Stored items
################

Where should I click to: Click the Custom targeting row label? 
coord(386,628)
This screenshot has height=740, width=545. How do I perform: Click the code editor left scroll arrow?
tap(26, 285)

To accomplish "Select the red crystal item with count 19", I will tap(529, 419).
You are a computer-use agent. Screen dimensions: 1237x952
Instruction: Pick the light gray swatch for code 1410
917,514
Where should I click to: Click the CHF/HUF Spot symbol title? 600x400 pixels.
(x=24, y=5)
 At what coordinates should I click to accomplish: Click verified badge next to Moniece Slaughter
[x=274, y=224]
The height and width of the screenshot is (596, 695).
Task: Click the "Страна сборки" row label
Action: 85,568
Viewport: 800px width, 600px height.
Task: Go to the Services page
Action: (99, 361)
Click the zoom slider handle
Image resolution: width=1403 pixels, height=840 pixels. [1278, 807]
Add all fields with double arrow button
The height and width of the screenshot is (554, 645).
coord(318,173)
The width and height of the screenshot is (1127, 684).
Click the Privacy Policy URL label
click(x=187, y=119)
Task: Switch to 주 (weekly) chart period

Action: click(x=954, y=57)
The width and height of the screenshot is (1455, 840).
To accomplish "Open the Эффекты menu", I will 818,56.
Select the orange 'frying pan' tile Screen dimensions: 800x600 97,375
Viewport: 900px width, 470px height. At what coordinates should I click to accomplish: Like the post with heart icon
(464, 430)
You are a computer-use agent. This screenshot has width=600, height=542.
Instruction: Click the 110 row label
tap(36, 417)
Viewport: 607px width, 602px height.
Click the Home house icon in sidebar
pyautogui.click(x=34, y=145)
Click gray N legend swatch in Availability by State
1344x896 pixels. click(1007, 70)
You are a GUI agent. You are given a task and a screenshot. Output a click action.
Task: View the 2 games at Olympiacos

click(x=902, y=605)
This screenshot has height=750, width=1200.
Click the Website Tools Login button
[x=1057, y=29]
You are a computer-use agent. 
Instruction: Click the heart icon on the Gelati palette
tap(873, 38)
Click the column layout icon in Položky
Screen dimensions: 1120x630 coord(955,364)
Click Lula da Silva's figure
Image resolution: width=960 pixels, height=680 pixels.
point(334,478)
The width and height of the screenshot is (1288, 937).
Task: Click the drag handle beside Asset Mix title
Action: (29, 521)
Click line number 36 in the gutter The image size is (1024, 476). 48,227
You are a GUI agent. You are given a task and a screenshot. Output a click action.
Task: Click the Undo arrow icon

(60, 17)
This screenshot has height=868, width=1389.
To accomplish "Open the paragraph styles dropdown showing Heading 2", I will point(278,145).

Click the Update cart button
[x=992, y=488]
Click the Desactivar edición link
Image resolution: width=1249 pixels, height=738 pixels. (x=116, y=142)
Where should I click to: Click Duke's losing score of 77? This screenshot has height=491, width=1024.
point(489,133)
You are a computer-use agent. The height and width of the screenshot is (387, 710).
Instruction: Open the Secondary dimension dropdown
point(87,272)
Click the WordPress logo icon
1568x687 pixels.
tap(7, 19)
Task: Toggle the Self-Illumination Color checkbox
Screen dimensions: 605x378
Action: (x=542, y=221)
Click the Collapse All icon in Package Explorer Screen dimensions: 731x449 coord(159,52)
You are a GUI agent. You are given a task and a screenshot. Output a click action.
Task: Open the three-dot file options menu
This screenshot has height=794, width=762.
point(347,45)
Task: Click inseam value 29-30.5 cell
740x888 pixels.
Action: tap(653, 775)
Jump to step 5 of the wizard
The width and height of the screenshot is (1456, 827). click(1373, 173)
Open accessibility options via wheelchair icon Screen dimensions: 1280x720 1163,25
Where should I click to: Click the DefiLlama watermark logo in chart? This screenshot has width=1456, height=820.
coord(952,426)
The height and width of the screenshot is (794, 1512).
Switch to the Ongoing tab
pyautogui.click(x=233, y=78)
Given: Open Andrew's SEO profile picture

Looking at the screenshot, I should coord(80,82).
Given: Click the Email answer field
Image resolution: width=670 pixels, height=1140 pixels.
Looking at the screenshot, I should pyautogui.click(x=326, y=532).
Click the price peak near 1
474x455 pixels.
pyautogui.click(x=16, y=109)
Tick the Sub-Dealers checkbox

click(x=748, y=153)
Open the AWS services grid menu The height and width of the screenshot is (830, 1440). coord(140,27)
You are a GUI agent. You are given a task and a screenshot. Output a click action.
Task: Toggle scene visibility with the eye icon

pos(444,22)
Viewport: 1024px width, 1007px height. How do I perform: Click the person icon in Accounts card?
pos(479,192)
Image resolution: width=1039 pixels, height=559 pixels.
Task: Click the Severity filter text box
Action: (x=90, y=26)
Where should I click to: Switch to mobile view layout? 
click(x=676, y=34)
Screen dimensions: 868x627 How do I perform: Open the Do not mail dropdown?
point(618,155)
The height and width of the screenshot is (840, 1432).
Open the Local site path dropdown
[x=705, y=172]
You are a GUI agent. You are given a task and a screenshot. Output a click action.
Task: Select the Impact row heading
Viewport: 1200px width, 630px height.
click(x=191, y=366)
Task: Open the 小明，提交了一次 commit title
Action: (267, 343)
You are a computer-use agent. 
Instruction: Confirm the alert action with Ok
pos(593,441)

################

▸ **GOAL OF THE EXERCISE**
Copy out every line of the stored items above, word for word.

▸ **ANSWER TO THIS PROBLEM**
Where should I click to: Click the Custom targeting row label? 
coord(386,628)
This screenshot has height=740, width=545. How do I perform: Click the code editor left scroll arrow?
tap(26, 285)

To accomplish "Select the red crystal item with count 19", I will tap(529, 419).
You are a computer-use agent. Screen dimensions: 1237x952
Instruction: Pick the light gray swatch for code 1410
917,514
Where should I click to: Click the CHF/HUF Spot symbol title? 600x400 pixels.
(x=24, y=5)
 At what coordinates should I click to accomplish: Click verified badge next to Moniece Slaughter
[x=274, y=224]
The height and width of the screenshot is (596, 695).
Task: Click the "Страна сборки" row label
Action: 85,568
Viewport: 800px width, 600px height.
Task: Go to the Services page
Action: (99, 361)
Click the zoom slider handle
Image resolution: width=1403 pixels, height=840 pixels. [1278, 807]
Add all fields with double arrow button
The height and width of the screenshot is (554, 645).
coord(318,173)
The width and height of the screenshot is (1127, 684).
Click the Privacy Policy URL label
click(x=187, y=119)
Task: Switch to 주 (weekly) chart period

Action: click(x=954, y=57)
The width and height of the screenshot is (1455, 840).
To accomplish "Open the Эффекты menu", I will 818,56.
Select the orange 'frying pan' tile Screen dimensions: 800x600 97,375
Viewport: 900px width, 470px height. At what coordinates should I click to accomplish: Like the post with heart icon
(464, 430)
You are a computer-use agent. This screenshot has width=600, height=542.
Instruction: Click the 110 row label
tap(36, 417)
Viewport: 607px width, 602px height.
Click the Home house icon in sidebar
pyautogui.click(x=34, y=145)
Click gray N legend swatch in Availability by State
1344x896 pixels. click(1007, 70)
You are a GUI agent. You are given a task and a screenshot. Output a click action.
Task: View the 2 games at Olympiacos

click(x=902, y=605)
This screenshot has height=750, width=1200.
Click the Website Tools Login button
[x=1057, y=29]
You are a computer-use agent. 
Instruction: Click the heart icon on the Gelati palette
tap(873, 38)
Click the column layout icon in Položky
Screen dimensions: 1120x630 coord(955,364)
Click Lula da Silva's figure
Image resolution: width=960 pixels, height=680 pixels.
point(334,478)
The width and height of the screenshot is (1288, 937).
Task: Click the drag handle beside Asset Mix title
Action: (29, 521)
Click line number 36 in the gutter The image size is (1024, 476). 48,227
You are a GUI agent. You are given a task and a screenshot. Output a click action.
Task: Click the Undo arrow icon

(60, 17)
This screenshot has height=868, width=1389.
To accomplish "Open the paragraph styles dropdown showing Heading 2", I will point(278,145).

Click the Update cart button
[x=992, y=488]
Click the Desactivar edición link
Image resolution: width=1249 pixels, height=738 pixels. (x=116, y=142)
Where should I click to: Click Duke's losing score of 77? This screenshot has height=491, width=1024.
point(489,133)
You are a computer-use agent. The height and width of the screenshot is (387, 710).
Instruction: Open the Secondary dimension dropdown
point(87,272)
Click the WordPress logo icon
1568x687 pixels.
tap(7, 19)
Task: Toggle the Self-Illumination Color checkbox
Screen dimensions: 605x378
Action: (x=542, y=221)
Click the Collapse All icon in Package Explorer Screen dimensions: 731x449 coord(159,52)
You are a GUI agent. You are given a task and a screenshot. Output a click action.
Task: Open the three-dot file options menu
This screenshot has height=794, width=762.
point(347,45)
Task: Click inseam value 29-30.5 cell
740x888 pixels.
Action: tap(653, 775)
Jump to step 5 of the wizard
The width and height of the screenshot is (1456, 827). click(1373, 173)
Open accessibility options via wheelchair icon Screen dimensions: 1280x720 1163,25
Where should I click to: Click the DefiLlama watermark logo in chart? This screenshot has width=1456, height=820.
coord(952,426)
The height and width of the screenshot is (794, 1512).
Switch to the Ongoing tab
pyautogui.click(x=233, y=78)
Given: Open Andrew's SEO profile picture

Looking at the screenshot, I should coord(80,82).
Given: Click the Email answer field
Image resolution: width=670 pixels, height=1140 pixels.
Looking at the screenshot, I should pyautogui.click(x=326, y=532).
Click the price peak near 1
474x455 pixels.
pyautogui.click(x=16, y=109)
Tick the Sub-Dealers checkbox

click(x=748, y=153)
Open the AWS services grid menu The height and width of the screenshot is (830, 1440). coord(140,27)
You are a GUI agent. You are given a task and a screenshot. Output a click action.
Task: Toggle scene visibility with the eye icon

pos(444,22)
Viewport: 1024px width, 1007px height. How do I perform: Click the person icon in Accounts card?
pos(479,192)
Image resolution: width=1039 pixels, height=559 pixels.
Task: Click the Severity filter text box
Action: (x=90, y=26)
Where should I click to: Switch to mobile view layout? 
click(x=676, y=34)
Screen dimensions: 868x627 How do I perform: Open the Do not mail dropdown?
point(618,155)
The height and width of the screenshot is (840, 1432).
Open the Local site path dropdown
[x=705, y=172]
You are a GUI agent. You are given a task and a screenshot. Output a click action.
Task: Select the Impact row heading
Viewport: 1200px width, 630px height.
click(x=191, y=366)
Task: Open the 小明，提交了一次 commit title
Action: (267, 343)
You are a computer-use agent. 
Instruction: Confirm the alert action with Ok
pos(593,441)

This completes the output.